• Goal of the exercise:
Once you have checked each line below, report only the number of lines that contain the word "radio".

• Provided records:
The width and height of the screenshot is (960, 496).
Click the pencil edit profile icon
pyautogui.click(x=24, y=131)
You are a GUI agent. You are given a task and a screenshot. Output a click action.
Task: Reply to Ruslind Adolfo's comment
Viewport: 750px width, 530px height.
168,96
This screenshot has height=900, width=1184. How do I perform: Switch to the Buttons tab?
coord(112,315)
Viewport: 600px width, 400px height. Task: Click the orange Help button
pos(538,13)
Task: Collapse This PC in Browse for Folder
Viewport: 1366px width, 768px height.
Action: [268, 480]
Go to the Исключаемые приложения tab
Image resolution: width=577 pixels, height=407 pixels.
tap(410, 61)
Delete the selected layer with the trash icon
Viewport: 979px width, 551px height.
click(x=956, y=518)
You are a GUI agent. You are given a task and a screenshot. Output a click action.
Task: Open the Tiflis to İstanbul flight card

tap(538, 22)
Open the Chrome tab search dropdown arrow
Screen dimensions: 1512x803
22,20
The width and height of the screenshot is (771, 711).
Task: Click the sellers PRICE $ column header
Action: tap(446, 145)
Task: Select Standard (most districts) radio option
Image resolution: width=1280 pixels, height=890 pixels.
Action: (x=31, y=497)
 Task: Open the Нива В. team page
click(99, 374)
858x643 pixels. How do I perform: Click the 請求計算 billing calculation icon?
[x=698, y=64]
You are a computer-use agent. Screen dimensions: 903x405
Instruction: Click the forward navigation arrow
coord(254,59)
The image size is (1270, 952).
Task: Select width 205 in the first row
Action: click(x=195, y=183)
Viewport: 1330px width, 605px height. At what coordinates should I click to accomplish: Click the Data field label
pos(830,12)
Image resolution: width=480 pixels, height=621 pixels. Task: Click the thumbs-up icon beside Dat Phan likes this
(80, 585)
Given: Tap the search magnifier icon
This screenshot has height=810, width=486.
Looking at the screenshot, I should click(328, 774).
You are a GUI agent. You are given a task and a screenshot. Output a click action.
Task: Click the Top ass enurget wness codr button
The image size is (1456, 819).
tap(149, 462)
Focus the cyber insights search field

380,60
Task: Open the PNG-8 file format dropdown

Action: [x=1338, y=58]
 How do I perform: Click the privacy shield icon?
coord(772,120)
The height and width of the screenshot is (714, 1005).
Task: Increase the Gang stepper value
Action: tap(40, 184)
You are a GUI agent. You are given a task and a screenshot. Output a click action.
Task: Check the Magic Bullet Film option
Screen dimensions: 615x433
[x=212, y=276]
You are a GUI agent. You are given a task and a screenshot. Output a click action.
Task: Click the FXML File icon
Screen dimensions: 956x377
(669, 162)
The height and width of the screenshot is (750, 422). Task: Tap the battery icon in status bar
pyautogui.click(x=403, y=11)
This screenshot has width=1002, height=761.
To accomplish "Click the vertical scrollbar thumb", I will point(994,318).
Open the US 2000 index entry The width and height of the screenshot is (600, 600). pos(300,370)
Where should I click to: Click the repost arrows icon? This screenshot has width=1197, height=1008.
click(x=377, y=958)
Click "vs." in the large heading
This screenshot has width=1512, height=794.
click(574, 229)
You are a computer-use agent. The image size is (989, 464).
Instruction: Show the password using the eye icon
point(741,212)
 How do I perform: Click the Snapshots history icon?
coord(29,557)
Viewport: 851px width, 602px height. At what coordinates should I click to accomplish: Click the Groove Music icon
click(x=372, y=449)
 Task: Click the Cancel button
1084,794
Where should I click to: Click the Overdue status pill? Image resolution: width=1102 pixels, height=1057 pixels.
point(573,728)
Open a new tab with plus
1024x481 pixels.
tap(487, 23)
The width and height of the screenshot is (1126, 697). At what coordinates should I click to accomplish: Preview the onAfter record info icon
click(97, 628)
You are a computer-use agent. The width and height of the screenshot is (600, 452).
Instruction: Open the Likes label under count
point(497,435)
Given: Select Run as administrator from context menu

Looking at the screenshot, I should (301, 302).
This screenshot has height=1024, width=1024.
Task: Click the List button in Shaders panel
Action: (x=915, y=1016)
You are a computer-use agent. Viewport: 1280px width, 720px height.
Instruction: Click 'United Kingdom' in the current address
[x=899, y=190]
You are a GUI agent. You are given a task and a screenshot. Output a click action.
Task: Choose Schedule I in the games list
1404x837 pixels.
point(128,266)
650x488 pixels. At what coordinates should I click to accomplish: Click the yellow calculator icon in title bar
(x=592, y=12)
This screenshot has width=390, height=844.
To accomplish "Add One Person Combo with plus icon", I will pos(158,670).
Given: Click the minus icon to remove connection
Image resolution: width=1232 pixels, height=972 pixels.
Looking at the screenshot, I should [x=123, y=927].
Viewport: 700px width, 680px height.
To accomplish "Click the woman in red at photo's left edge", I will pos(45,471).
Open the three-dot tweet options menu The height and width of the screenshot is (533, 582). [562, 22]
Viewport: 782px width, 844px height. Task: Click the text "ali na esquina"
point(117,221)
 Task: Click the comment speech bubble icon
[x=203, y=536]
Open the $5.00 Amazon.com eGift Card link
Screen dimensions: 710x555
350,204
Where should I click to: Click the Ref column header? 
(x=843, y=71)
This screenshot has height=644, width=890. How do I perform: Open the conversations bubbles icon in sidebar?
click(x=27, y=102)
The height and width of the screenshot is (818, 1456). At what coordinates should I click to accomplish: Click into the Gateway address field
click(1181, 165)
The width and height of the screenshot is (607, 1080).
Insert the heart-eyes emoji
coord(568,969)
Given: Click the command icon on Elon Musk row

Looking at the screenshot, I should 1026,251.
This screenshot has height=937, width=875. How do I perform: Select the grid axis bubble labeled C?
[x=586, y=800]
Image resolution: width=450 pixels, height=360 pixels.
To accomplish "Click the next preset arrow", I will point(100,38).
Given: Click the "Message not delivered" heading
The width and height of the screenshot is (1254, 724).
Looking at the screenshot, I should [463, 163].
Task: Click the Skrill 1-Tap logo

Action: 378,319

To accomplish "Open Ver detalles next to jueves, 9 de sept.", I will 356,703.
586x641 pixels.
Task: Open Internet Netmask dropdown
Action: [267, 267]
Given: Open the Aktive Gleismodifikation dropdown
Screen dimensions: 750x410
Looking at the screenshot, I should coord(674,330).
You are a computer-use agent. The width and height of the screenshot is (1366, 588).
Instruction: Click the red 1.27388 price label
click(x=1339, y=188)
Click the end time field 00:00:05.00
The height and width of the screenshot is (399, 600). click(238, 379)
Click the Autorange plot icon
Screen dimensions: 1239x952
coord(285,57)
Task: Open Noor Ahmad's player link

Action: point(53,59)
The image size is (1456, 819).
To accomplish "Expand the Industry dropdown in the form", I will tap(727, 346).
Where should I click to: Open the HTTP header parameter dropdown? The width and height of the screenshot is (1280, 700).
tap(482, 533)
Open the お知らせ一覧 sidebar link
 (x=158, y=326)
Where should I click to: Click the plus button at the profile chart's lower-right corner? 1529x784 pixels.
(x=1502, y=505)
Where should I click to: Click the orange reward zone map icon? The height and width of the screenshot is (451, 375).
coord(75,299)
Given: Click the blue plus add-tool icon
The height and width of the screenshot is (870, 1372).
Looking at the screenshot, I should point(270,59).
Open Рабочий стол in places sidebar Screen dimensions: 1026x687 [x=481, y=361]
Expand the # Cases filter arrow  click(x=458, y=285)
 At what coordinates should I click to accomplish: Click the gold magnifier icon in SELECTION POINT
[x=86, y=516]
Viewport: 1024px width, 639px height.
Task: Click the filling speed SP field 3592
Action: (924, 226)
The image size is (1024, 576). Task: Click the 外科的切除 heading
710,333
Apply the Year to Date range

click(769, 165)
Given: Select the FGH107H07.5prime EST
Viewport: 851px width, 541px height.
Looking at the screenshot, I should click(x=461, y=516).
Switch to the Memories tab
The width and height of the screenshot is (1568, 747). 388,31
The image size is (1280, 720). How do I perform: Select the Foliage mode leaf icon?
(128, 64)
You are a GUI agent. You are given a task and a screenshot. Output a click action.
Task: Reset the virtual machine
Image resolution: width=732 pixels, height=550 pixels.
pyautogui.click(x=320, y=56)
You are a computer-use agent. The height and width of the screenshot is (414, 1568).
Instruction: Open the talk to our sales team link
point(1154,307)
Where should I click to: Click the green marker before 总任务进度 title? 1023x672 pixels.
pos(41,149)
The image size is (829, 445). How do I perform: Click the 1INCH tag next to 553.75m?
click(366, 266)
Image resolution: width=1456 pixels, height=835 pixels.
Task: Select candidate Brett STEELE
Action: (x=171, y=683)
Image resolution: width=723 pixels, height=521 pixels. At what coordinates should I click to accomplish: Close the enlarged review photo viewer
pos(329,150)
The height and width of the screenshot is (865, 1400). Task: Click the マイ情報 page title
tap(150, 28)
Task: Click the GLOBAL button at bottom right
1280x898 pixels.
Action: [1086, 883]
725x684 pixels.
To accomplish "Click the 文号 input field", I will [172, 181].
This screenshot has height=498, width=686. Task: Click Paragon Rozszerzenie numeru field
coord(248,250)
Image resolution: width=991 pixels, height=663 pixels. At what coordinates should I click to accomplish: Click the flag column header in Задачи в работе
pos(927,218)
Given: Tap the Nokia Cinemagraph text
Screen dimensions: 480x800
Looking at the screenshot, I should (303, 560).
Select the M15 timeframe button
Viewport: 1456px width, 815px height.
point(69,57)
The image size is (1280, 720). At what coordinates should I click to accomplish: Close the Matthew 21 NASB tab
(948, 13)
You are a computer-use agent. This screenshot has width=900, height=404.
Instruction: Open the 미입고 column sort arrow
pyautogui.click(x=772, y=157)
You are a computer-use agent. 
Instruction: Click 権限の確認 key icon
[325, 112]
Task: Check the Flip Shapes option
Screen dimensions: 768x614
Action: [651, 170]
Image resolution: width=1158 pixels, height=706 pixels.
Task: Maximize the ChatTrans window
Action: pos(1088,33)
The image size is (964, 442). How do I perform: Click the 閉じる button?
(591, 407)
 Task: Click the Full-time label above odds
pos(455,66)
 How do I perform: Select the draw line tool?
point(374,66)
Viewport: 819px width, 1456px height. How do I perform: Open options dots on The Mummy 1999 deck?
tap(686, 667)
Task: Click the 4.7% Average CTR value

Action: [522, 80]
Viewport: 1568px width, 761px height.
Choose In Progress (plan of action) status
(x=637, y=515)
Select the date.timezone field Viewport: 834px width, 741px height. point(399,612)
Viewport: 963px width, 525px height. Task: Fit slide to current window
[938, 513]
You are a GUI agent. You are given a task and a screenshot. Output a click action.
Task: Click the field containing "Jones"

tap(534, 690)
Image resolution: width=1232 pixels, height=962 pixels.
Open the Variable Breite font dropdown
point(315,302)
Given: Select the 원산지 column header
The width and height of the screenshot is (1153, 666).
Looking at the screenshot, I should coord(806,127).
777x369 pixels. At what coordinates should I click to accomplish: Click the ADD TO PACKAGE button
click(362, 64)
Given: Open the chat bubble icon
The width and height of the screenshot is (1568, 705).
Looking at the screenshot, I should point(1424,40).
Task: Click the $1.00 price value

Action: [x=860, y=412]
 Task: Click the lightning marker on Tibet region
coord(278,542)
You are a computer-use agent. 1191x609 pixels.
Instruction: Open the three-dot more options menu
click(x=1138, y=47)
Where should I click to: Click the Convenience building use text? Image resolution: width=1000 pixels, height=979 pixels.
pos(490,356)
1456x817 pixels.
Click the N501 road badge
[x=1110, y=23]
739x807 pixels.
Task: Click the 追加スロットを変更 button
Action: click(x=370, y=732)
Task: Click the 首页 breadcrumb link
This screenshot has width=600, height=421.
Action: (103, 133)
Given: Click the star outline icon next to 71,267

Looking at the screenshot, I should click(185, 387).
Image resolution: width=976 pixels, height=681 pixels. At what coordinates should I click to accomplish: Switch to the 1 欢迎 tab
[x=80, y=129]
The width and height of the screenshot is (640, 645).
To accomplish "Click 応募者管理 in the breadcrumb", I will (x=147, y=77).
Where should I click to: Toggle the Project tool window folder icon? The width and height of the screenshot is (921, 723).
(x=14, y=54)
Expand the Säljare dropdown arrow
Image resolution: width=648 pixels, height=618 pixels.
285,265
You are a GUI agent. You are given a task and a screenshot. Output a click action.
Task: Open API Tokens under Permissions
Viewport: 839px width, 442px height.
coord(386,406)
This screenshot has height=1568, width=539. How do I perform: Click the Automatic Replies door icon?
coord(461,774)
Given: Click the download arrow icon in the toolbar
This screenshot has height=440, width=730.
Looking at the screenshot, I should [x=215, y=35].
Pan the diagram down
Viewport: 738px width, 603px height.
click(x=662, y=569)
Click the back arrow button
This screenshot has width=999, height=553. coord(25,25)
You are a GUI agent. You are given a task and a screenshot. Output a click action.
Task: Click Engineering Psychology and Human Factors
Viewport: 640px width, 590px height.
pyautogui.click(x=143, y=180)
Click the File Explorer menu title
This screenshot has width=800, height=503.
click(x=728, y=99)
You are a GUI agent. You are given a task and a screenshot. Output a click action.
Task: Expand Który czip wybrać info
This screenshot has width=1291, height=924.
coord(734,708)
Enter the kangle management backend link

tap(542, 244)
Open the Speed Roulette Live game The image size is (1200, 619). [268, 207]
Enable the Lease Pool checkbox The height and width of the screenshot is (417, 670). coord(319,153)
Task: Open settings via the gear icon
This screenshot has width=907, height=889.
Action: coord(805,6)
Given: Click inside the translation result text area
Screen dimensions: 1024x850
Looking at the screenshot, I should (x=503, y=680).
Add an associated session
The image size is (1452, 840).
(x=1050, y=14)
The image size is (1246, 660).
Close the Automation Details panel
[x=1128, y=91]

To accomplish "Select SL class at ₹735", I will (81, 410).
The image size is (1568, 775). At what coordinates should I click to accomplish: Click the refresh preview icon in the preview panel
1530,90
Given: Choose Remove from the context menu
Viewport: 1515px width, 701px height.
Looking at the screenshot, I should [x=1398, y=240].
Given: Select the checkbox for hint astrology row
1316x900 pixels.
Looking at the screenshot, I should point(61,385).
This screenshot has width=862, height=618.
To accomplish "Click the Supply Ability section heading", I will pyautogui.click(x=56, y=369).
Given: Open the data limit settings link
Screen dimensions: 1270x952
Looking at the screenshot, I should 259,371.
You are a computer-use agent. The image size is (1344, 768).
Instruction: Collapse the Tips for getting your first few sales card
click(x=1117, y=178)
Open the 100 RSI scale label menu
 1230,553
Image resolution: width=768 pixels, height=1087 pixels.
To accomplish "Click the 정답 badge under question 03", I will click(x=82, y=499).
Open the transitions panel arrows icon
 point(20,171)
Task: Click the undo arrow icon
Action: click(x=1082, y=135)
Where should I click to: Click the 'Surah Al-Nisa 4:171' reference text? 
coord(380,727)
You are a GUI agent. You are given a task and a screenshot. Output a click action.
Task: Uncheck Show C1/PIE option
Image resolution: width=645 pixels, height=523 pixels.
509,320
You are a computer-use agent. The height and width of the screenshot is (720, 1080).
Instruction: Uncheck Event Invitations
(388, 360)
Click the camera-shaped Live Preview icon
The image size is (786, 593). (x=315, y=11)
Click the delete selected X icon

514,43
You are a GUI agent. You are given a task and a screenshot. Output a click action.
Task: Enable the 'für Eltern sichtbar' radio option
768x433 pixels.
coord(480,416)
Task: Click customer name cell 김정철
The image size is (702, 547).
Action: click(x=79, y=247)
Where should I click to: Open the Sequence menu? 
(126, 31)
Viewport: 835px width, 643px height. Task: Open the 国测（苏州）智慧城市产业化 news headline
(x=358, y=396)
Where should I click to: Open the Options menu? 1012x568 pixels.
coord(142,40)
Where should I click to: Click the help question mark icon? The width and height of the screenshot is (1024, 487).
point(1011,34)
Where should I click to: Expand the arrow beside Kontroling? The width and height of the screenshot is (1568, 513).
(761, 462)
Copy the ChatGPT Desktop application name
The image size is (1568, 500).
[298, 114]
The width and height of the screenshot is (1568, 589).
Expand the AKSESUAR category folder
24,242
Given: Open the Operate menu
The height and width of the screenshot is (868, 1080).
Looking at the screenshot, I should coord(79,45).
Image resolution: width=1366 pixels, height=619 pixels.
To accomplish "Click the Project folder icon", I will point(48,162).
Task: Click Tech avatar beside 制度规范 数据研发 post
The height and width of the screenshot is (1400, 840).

• Result for this task:
2